Self-assembly versatility of fatty acid-amino acid conjugates

Fatty acids, as amphiphilic molecules, are widely recognized for their self-assembly behaviors, which are influenced by the hydrophilic and hydrophobic components of their structure. In biological systems, the conjugates of fatty acids with various biomolecules play important biological roles. In addition, synthetic conjugates of fatty acids with other molecules such as peptides can modulate their self-assembly properties, enabling the design of functional materials for diverse applications in drug delivery, biomedicine, and materials science. In this study, we explored the self-assembly behavior of a series of fatty acid-amino acid conjugates which were synthesized through N-acylation of glycine (Gly), threonine (Thr) and phenylalanine (Phe) respectively with Octanoic acid (OA). We at first determined the critical aggregation concentration (CAC) of the conjugates by using pyrene as the fluorescent probe.
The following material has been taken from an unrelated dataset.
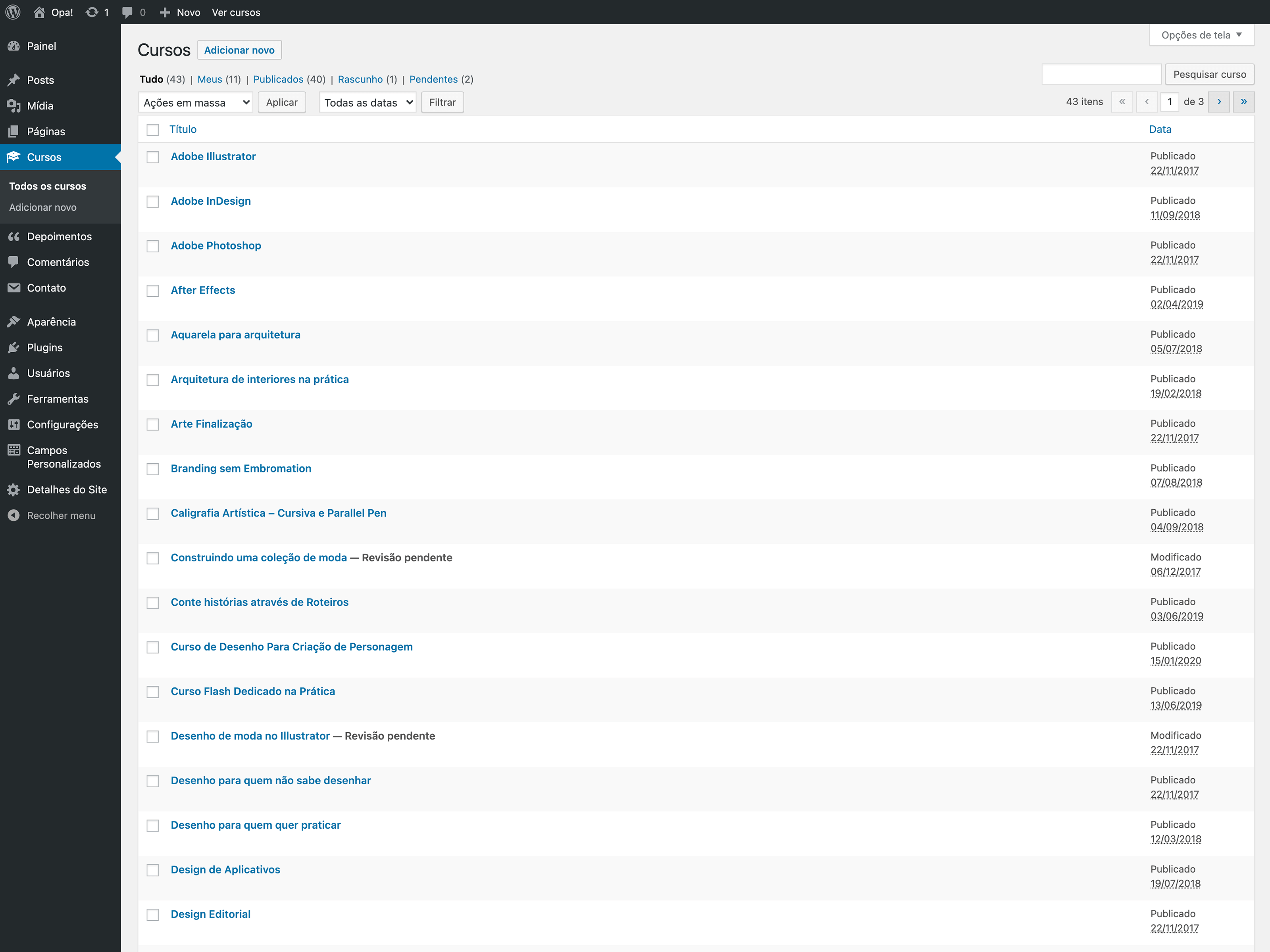Open the Ações em massa dropdown
This screenshot has height=952, width=1270.
coord(195,102)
The CAC of the three conjugates varies which strongly depends on the amino acid residue. Transmission electron microscopy (TEM) further demonstrates that the conjugates self-assemble to both particle-like structures and fibrous structures. This study showcases the potential of fatty acid-amino acid conjugates as tunable amphiphiles and their potential applications in drug delivery, biomedicine, and material design.